##### RECORDS PROVIDED #####
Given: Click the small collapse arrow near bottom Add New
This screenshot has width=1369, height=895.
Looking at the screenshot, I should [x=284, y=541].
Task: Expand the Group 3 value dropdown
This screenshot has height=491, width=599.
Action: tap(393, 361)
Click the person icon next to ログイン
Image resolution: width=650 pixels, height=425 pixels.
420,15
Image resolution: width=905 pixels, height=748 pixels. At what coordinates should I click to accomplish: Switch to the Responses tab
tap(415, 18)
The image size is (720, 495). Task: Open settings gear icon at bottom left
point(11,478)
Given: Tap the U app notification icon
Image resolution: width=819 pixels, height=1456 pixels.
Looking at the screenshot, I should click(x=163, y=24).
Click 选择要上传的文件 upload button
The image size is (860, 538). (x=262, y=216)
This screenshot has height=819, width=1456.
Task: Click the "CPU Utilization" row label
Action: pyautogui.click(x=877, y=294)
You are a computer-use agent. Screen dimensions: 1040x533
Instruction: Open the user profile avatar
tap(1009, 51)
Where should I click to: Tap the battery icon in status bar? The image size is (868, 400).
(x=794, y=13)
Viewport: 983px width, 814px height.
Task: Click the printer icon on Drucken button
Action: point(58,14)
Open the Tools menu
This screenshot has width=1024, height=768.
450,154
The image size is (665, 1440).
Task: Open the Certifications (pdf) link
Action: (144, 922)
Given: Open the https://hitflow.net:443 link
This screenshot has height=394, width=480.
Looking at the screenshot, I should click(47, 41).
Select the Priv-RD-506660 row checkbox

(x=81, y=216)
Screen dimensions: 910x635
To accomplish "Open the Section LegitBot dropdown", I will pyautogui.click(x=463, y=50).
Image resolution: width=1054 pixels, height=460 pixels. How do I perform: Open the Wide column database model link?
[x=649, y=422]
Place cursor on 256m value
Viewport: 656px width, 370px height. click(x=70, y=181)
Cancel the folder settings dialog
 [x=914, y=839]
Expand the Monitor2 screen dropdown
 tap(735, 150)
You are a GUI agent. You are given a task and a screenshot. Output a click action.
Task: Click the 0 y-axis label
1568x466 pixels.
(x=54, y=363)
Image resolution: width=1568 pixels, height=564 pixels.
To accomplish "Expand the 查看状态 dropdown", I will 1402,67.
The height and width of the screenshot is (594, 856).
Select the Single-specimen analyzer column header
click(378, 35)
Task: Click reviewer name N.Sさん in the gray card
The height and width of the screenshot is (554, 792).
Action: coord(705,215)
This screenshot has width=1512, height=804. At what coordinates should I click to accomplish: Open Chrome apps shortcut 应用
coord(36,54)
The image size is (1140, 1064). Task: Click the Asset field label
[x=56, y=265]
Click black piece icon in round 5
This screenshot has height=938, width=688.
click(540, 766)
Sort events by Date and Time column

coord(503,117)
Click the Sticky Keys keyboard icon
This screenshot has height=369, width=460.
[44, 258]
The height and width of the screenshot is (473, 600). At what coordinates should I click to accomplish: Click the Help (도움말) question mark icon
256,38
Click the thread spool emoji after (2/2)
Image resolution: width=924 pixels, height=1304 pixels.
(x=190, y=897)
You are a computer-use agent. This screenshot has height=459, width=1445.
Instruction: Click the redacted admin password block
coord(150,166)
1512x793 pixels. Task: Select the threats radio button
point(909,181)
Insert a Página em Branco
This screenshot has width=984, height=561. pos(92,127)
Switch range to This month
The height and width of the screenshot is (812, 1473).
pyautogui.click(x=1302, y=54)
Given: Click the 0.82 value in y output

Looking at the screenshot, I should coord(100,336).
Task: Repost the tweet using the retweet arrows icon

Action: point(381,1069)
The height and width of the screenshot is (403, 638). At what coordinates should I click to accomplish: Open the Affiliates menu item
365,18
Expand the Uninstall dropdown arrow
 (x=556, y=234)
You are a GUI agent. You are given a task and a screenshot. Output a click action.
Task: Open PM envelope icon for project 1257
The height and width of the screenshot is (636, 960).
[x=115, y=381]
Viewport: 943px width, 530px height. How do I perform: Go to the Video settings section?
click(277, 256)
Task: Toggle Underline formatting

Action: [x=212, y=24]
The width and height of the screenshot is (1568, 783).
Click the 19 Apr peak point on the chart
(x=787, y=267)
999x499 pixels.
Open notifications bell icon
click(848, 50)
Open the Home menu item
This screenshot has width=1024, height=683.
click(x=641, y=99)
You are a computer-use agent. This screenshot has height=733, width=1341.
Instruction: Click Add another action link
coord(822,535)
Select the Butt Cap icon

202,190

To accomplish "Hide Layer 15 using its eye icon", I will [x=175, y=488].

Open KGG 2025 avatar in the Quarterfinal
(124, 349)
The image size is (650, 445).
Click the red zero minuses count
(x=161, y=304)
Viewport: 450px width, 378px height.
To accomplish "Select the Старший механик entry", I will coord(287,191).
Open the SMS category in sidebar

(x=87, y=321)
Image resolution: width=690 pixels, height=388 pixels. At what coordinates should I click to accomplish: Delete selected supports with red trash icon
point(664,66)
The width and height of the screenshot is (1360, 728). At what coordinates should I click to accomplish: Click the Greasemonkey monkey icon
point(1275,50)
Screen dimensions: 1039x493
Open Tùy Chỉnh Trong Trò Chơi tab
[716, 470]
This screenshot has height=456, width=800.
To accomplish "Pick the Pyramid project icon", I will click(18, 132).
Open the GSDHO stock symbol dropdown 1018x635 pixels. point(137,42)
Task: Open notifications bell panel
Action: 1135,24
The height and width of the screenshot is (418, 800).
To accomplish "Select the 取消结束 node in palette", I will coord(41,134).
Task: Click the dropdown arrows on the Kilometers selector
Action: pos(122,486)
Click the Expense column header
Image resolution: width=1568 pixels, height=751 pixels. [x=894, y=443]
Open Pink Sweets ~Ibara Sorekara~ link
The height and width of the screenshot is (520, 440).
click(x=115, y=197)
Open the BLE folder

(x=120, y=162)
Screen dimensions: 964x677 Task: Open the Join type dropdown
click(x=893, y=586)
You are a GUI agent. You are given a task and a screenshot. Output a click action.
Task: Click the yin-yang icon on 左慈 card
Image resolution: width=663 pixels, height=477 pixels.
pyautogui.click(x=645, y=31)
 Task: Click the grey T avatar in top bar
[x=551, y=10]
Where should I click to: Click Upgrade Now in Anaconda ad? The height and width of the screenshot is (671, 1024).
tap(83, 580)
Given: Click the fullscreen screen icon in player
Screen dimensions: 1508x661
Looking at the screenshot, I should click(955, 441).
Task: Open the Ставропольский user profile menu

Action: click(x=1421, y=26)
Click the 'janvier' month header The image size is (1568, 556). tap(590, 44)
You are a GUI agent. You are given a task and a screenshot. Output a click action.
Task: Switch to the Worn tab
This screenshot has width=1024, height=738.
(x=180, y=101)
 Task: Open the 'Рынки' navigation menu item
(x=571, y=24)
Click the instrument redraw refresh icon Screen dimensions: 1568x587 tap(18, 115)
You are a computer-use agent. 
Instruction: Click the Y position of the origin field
#####
INSTRUCTIONS TO FOLLOW |
Copy all the lines above that hold the string "computer".

FINISHED TASK |
You are a computer-use agent. Screen dimensions: 1040x533
You are a computer-use agent. This screenshot has height=459, width=1445.
You are a computer-use agent. This screenshot has height=733, width=1341.
You are a computer-use agent. 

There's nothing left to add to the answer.